The good enough family
The family photos we show to the world on social media or Christmas cards don’t show the true state of family life.
No one wants to admit to having mice, because they think it reflects badly on their housekeeping skills. As if the mice are outside saying, “Hey, did you see that? They dropped a crumb on their kitchen floor. Let’s get in there!”
When you actually start talking about mice, however, you find that everyone has had mice. Mice in pairs. Mice who show up in the parakeet’s cage one night (a birdcage being a spectacular all-you-can-eat buffet for mice). Mice who die in the oven, hence that very bad smell the day you were having 20 people over for a wedding shower (which really happened to a friend of mine). Everyone has mice.
In the same way we hold onto an ideal of the Perfect Family. The family photos we post online or send out or receive as Christmas cards each year do not show families fighting about going to church or about money or about curfews. They don’t show debt, infidelity, divorce, unwed pregnancy, people who have left their faith behind, people who are addicted to alcohol or who are in trouble with the law, kids on academic probation, kids with behavior problems. Yet these are the situations of real family life.
Sometimes as a church we hold up the ideal of the perfect family to supposedly inspire all of us imperfect families. I suspect, however, that this inspires few of us. (An old joke tells of a pastor preaching on the virtues of the Holy Family to a church full of families with six or eight kids, back when Catholics routinely had families of that size. After Mass one mother of nine walked up to the priest, fit to be tied. “Hmph!” she sniffed. “Them with their one!”)
But listen: God never really gives us an ideal picture of the family in scripture. They are all broken. So says Reggie Joiner, head of a nonprofit that helps churches reach families and young people.
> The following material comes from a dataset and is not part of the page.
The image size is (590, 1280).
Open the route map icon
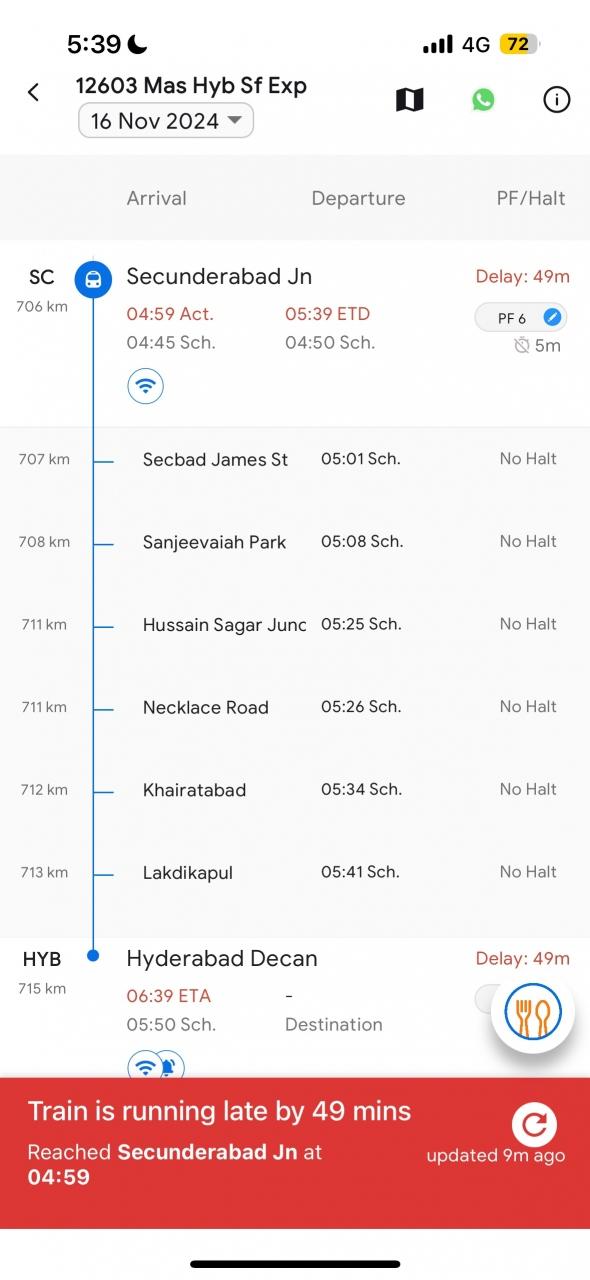click(410, 99)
Remember that scripture teems with imperfect families. Cain kills Abel. David lusts after Bathsheba and arranges her husband’s death, then marries her. Joseph’s brothers sell him into slavery. Consider even the Holy Family: Joseph contemplates divorcing Mary when he learns she is pregnant. Jesus, age 12, runs off on his parents and is unrepentant when located. When crowds began trailing the adult Jesus begging for healing, his family members “went out to restrain him, for people were saying, ‘He has gone out of his mind’” (Mark 3:21).
Holding up the notion of an ideal family tends to disillusion us, says Joiner. Instead, he says, let’s invite imperfect families into the “bigger story,” the “story of restoration and redemption that god is telling through their particular family.”
A young girl is pretty much abandoned by her addict mother. Her newly married uncle and his wife give her a home, love her, make sure she gets to school every day. Today she’s getting good grades in college.
A dad admits that he is an alcoholic. He goes to AA and begins to recover. His wife and kids get help for themselves, and today they are finding their way toward a better family life together.
A teenage girl who gets pregnant knows that she can go to her parents for help instead of getting an abortion. A couple deep in debt cut up their credit cards. A kid who seemed to be a total goof-off finally shows signs of growing up.
The families in the Bible, with all their faults, were crucial in the big story of God’s love for the world. This story continues today in your family and mine, warts and all.